### TASK TO CARRY OUT
Starting with the first line of the data that follows, transcribe every line verbatim until the line containing "[Instagram] (8, 682)" has been transcribed.

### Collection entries
╭──

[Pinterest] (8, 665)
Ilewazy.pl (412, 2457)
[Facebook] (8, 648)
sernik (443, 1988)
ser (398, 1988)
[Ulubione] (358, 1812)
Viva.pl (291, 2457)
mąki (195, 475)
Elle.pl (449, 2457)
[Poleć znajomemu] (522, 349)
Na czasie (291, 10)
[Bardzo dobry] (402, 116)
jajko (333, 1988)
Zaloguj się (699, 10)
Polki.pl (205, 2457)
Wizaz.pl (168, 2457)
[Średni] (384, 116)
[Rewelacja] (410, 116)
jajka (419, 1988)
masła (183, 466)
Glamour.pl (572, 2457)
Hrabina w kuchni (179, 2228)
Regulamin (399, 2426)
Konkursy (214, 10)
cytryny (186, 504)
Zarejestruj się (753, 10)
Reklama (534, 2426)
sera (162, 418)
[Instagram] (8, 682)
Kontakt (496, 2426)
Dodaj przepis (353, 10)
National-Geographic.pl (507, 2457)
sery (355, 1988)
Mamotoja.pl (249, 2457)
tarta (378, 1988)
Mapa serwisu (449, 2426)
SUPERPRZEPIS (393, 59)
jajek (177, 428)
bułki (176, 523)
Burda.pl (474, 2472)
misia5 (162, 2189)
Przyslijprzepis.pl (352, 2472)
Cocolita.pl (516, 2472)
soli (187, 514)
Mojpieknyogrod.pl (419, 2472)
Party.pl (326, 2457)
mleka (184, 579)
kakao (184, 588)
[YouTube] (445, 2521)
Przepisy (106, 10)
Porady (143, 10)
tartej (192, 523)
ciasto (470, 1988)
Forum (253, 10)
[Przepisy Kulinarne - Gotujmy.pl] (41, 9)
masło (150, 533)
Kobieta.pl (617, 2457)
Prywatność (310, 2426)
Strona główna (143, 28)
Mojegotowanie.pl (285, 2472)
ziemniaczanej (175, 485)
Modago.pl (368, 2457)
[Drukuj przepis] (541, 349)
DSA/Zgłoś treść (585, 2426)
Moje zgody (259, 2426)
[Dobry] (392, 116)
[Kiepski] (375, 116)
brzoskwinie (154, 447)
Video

╰──

### TASK OUTPUT
[Pinterest] (8, 665)
Ilewazy.pl (412, 2457)
[Facebook] (8, 648)
sernik (443, 1988)
ser (398, 1988)
[Ulubione] (358, 1812)
Viva.pl (291, 2457)
mąki (195, 475)
Elle.pl (449, 2457)
[Poleć znajomemu] (522, 349)
Na czasie (291, 10)
[Bardzo dobry] (402, 116)
jajko (333, 1988)
Zaloguj się (699, 10)
Polki.pl (205, 2457)
Wizaz.pl (168, 2457)
[Średni] (384, 116)
[Rewelacja] (410, 116)
jajka (419, 1988)
masła (183, 466)
Glamour.pl (572, 2457)
Hrabina w kuchni (179, 2228)
Regulamin (399, 2426)
Konkursy (214, 10)
cytryny (186, 504)
Zarejestruj się (753, 10)
Reklama (534, 2426)
sera (162, 418)
[Instagram] (8, 682)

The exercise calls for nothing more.